» Excerpted text:
Midwestern Legislatures Rife With Gridlock, Political Discord

CHICAGO — Legislative gridlock and political discord in the Midwest have put Minnesota on the path towards a partial government shutdown, stalled action on a new budget in Iowa, and threatened Illinois’ summer construction season.

In Minnesota, a Ramsey County District Court judge on Wednesday will hear Gov. Mark Dayton’s request that about 29 state agencies be allowed to remain open, with one-third of state employees who provide critical services kept on the job in the event no budget agreement is reached by July 1.

Dayton, a member of the Democratic-Farmer Labor party, also wants the court to appoint a mediator to help him negotiate a budget agreement with the Republican majority in the Legislature. He offered a mix of cuts and a $1.8 billion tax increase to erase a $5 billion deficit in the $64 billion two-year budget he unveiled earlier this year. Republicans oppose any tax increases and they have refused to budge.

Most appropriations would end if no budget is in place by the start of the fiscal biennium July 1, but debt service on the state’s general obligation debt would continue to be paid under an ongoing appropriation. The state last experienced a partial shutdown over a budget impasse in 2005.

“My evaluation of critical services has persuaded me even more deeply that a shutdown would have catastrophic consequences for a great many people throughout our state. I remain fully committed to doing everything I can to reach a balanced compromise with the Legislature on a fair and balanced budget before July 1st in order to avoid a shutdown,” Dayton said in a statement.

Republicans charged that Dayton should be focused on negotiations, not on preparing for a shutdown. On Thursday, GOP senators advanced a measure that would allow the Senate to intervene in the litigation over a shutdown and Republican leaders floated a counter-offer on the budget.

House Speaker Kurt Zellers and Senate Majority Leader Amy Koch said they would drop $200 million in tax relief included in their version of the budget and direct the funds to areas Dayton has identified as priorities. Dayton was expected to reject the proposal later Thursday.

In Illinois, lawmakers will return to work in a special session on Wednesday to take up a fiscal 2012 capital bill in an effort to fend off Gov. Pat Quinn’s threatened suspension of capital construction projects already underway or in the works.

While the General Assembly approved a $33.2 billion fiscal 2012 operating budget before adjourning at the end of May, lawmakers did not finalize a capital bill after the Senate tacked on about $430 million in additional spending. The House did not take a vote on the extra spending, leaving a capital reappropriation for already-approved projects in limbo.

Quinn has warned that without swift action, the state will suspend projects. Several lawmakers said Thursday they expect lawmakers will vote on a package authorizing spending for fiscal 2012 without the extra $430 million. Democrats control the House and Senate. Even if House Democrats went along with the extra funding, some Republican support would be needed to achieve the three-fifths majority needed for the bill and they oppose the additional spending.

Dataset excerpts:
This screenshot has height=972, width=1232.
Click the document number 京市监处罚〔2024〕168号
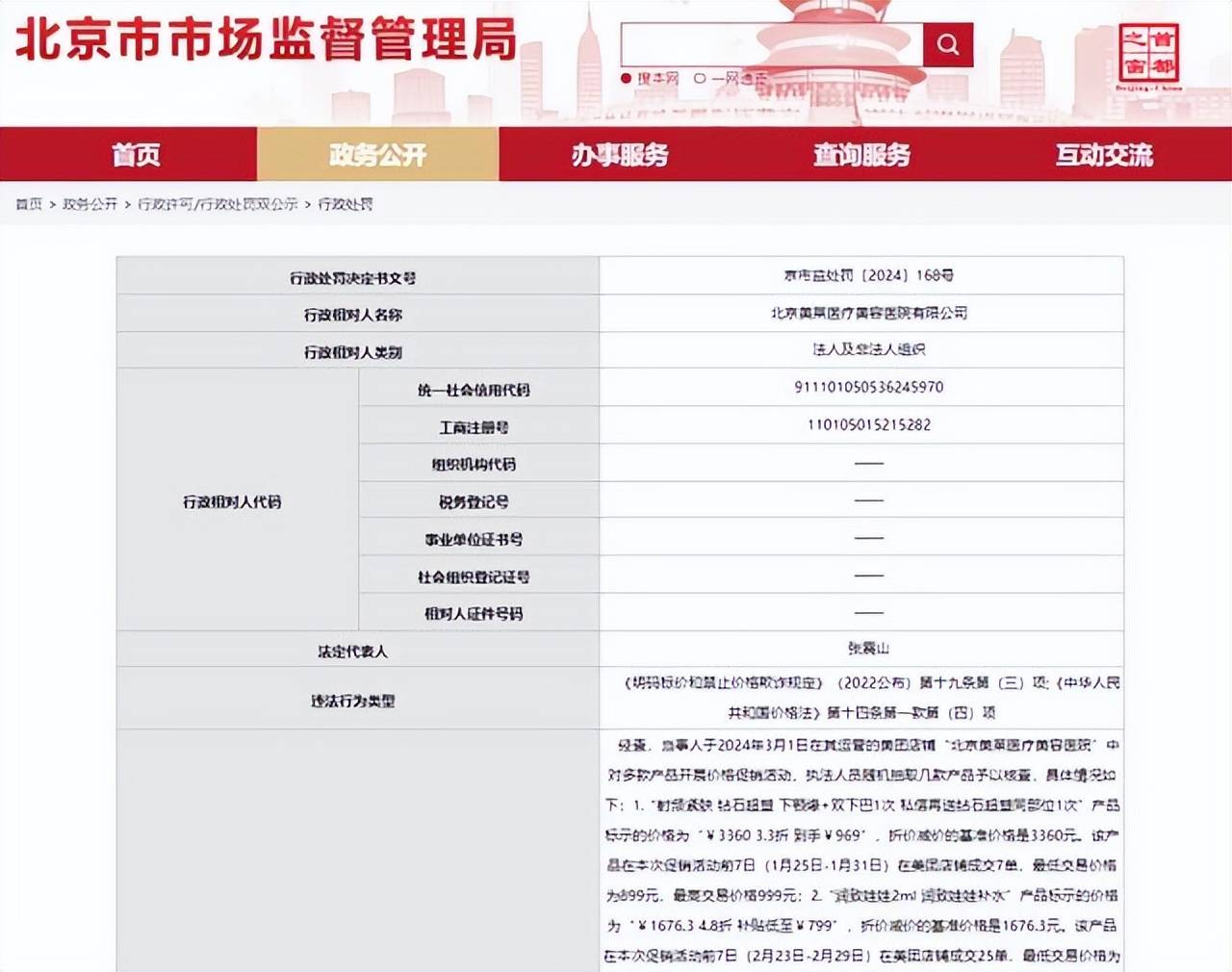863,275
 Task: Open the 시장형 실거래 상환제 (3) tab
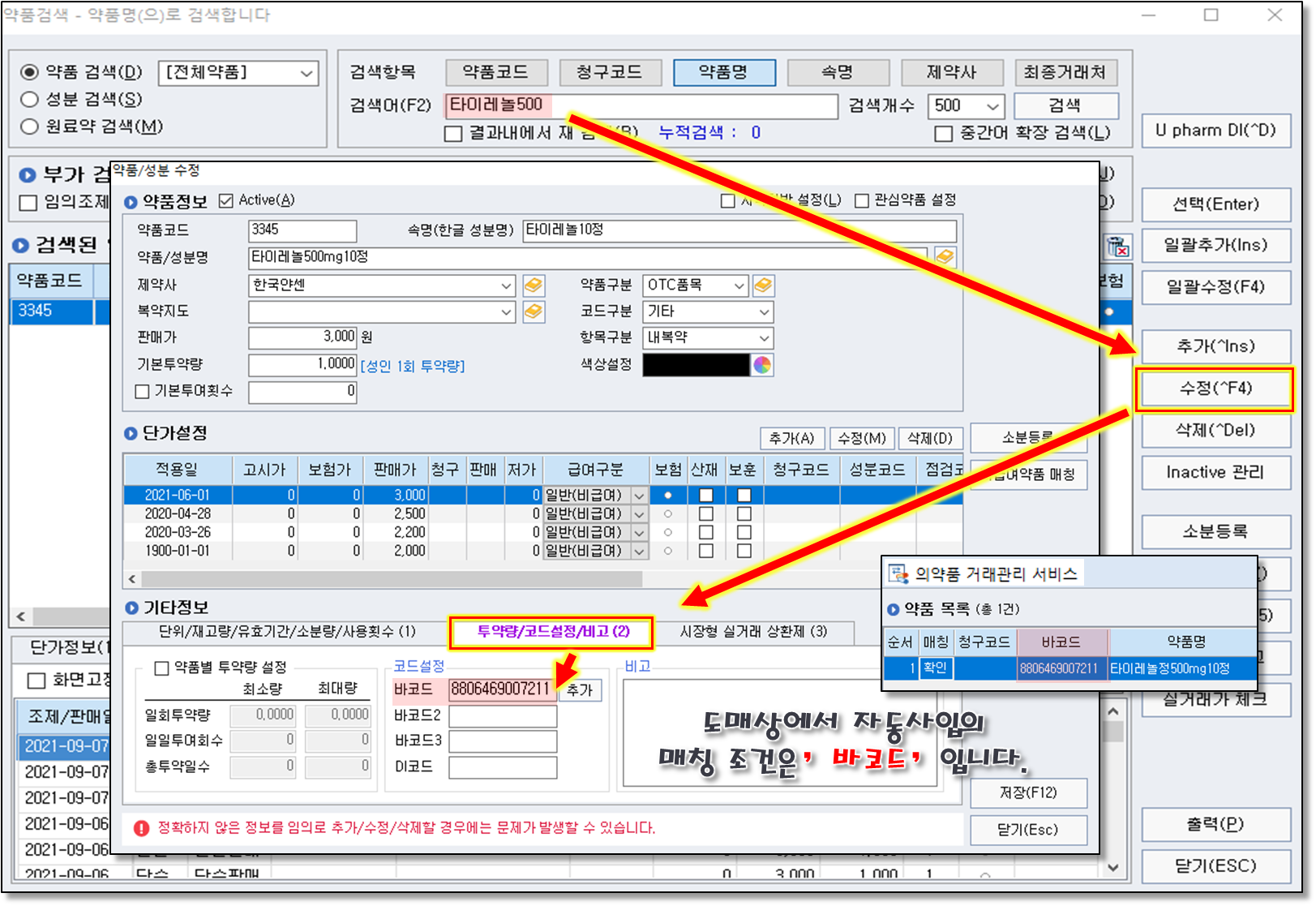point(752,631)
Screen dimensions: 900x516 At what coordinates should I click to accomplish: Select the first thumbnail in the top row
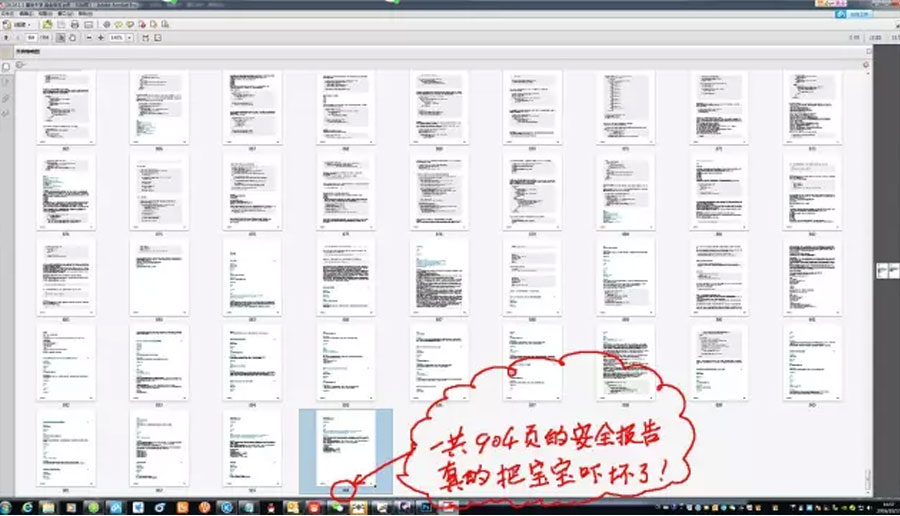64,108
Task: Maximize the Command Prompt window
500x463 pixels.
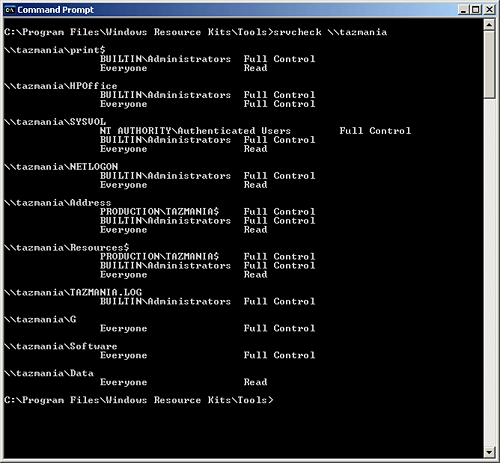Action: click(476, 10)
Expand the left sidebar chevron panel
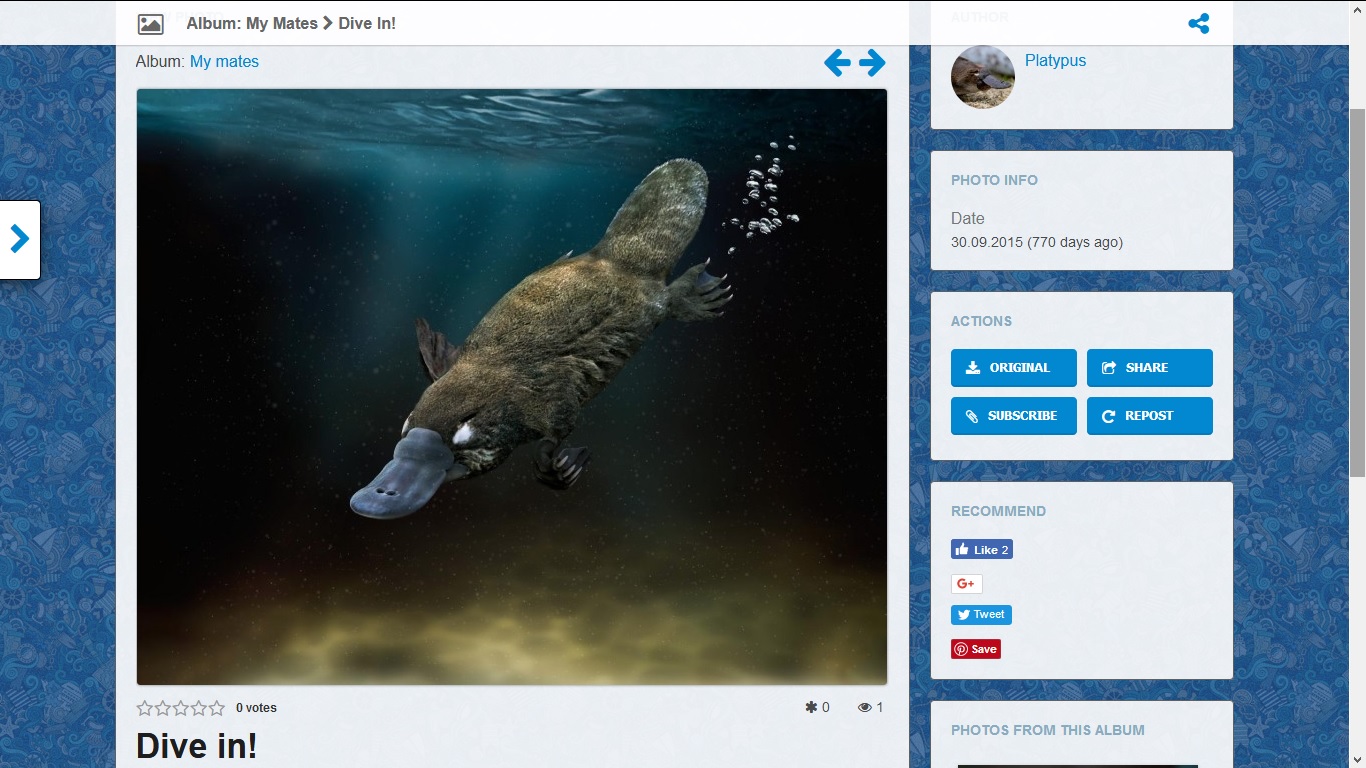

» Problem set:
A – For each statement, decide whether the article on Midwestern legislative gridlock supports it. Answer yes or no and quote the words from the article that settle it: (i) Dayton paired spending cuts with a $1.8 billion tax increase to close a $5 billion deficit. (ii) Minnesota last had a partial shutdown over a budget impasse in 2005. (iii) The Illinois House voted against the Senate's additional $430 million in spending.
B – Continue the article on Midwestern legislative gridlock, starting after its final paragraph.
These entries are separate material and have no connection to the article.

» Your written answers:
A –
(i) Yes: "He offered a mix of cuts and a $1.8 billion tax increase to erase a $5 billion deficit"
(ii) Yes: "The state last experienced a partial shutdown over a budget impasse in 2005."
(iii) No: "The House did not take a vote on the extra spending"

B –
Without an authorization in place, the Illinois Department of Transportation could not accept or disburse local, state, and federal funds on $16.6 billion worth of pending projects. The suspension would force a freeze on $652 million of new projects and engineering contracts totaling $500 million.

The Capital Development Board would have to suspend $1.7 billion worth of projects. Pending resolution of a legal case, Illinois plans to sell between $2 billion and $3 billion of GOs this year to support the capital projects.

In Iowa, lawmakers remain deadlocked over spending in the next $6 billion budget with Democrats, who control the Senate, pushing for more education funds and Republicans, who control the House, pushing for a shift to two-year budget, along with Gov. Terry Branstad.

In Wisconsin, the Assembly passed a two-year $66 billion budget in a party-line 60-to-38 vote early Thursday, and the Senate began debate later in the day. The budget closely mirrors Republican Gov. Scott Walker’s proposal unveiled earlier this year.

The plan cuts deeply into spending for education, local governments, and Medicaid to eliminate about $3 billion of red ink and sharply reduce an ongoing structural deficit. Democrats oppose the plan but Republicans hold a majority in the Assembly and Senate.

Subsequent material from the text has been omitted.